PROBLEM REQUIREMENTS: Copy out, word for word, the lines from the start of the data below through the line containing "Given: Close the Sakpe window", and no others.
=== Section Start ===
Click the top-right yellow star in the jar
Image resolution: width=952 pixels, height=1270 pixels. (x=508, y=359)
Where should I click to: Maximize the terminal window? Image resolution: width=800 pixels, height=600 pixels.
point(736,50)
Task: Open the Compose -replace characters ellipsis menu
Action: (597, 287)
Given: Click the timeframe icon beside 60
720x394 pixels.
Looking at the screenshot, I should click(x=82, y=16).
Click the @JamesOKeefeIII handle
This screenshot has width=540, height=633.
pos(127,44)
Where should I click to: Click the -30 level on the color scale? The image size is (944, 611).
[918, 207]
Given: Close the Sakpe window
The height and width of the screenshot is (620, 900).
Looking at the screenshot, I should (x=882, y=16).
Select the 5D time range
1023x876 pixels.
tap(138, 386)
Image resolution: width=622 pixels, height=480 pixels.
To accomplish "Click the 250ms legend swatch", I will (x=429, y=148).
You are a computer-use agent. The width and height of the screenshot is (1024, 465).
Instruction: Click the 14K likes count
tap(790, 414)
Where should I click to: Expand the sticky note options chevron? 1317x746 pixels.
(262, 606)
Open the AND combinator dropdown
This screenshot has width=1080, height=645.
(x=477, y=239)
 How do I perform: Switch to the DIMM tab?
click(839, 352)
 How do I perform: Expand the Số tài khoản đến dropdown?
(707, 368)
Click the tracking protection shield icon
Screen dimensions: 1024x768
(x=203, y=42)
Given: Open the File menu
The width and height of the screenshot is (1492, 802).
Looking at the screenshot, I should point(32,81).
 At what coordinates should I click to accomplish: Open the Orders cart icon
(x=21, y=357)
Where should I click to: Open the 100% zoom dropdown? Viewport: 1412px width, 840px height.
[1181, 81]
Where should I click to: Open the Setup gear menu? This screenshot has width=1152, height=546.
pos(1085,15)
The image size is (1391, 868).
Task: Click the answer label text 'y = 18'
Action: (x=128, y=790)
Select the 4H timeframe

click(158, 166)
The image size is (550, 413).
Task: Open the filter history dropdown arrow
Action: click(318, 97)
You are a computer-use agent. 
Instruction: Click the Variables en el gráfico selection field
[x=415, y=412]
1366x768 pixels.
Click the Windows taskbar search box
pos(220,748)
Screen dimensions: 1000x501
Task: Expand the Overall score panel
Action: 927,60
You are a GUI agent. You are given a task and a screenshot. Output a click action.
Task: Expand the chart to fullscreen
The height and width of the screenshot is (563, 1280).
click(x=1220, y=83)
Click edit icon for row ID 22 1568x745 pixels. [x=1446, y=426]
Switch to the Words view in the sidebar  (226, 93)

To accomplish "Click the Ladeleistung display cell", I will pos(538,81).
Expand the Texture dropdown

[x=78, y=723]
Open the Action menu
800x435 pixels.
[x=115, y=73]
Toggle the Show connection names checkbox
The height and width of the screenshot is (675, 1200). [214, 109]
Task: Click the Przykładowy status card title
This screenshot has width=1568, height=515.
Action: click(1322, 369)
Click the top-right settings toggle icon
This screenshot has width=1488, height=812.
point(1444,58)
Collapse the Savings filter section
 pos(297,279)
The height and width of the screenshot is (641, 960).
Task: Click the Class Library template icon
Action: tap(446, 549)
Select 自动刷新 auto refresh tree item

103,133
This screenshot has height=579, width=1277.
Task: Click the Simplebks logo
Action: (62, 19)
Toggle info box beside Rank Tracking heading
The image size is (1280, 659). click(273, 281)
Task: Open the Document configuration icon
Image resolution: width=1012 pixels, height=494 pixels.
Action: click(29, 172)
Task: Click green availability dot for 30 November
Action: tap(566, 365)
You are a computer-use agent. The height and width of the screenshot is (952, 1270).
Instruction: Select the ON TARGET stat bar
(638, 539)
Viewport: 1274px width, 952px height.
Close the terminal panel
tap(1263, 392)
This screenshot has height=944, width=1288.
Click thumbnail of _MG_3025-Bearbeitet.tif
=== Section End ===
RESULT FOR THIS EXERCISE:
Click the top-right yellow star in the jar
Image resolution: width=952 pixels, height=1270 pixels. (x=508, y=359)
Where should I click to: Maximize the terminal window? Image resolution: width=800 pixels, height=600 pixels.
point(736,50)
Task: Open the Compose -replace characters ellipsis menu
Action: (597, 287)
Given: Click the timeframe icon beside 60
720x394 pixels.
Looking at the screenshot, I should click(x=82, y=16).
Click the @JamesOKeefeIII handle
This screenshot has width=540, height=633.
pos(127,44)
Where should I click to: Click the -30 level on the color scale? The image size is (944, 611).
[918, 207]
Given: Close the Sakpe window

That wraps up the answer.